What to produce: What lines in the material hold the string "with"? Return every one of them.

Provided data:
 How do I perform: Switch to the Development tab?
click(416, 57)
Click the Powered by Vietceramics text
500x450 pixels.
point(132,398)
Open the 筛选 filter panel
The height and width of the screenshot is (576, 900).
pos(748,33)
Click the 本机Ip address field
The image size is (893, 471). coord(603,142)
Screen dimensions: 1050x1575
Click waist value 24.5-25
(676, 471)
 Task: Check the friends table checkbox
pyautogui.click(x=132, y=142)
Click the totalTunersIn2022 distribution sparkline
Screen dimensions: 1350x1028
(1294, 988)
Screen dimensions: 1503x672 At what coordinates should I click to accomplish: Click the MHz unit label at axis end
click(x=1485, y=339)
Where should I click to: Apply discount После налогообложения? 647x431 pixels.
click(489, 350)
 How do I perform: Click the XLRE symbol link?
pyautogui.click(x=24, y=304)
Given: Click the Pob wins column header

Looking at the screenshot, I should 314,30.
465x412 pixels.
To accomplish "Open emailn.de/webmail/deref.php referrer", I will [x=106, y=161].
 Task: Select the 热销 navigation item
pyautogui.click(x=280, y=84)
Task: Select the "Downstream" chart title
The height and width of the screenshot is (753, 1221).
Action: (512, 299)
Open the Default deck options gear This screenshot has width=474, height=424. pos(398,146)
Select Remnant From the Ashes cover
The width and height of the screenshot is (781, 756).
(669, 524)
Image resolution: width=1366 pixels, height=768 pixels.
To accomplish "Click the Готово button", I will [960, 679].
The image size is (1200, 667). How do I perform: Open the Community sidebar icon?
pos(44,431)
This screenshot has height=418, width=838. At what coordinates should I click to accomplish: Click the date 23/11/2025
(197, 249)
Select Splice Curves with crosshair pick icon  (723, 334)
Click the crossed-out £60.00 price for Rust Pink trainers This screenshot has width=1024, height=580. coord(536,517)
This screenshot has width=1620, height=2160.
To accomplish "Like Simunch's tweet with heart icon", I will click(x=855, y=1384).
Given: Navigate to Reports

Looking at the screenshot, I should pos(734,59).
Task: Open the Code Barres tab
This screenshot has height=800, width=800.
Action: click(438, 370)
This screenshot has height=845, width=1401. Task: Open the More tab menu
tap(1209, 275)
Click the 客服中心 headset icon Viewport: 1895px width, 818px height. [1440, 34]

Written reply:
Select Splice Curves with crosshair pick icon  (723, 334)
To accomplish "Like Simunch's tweet with heart icon", I will click(x=855, y=1384).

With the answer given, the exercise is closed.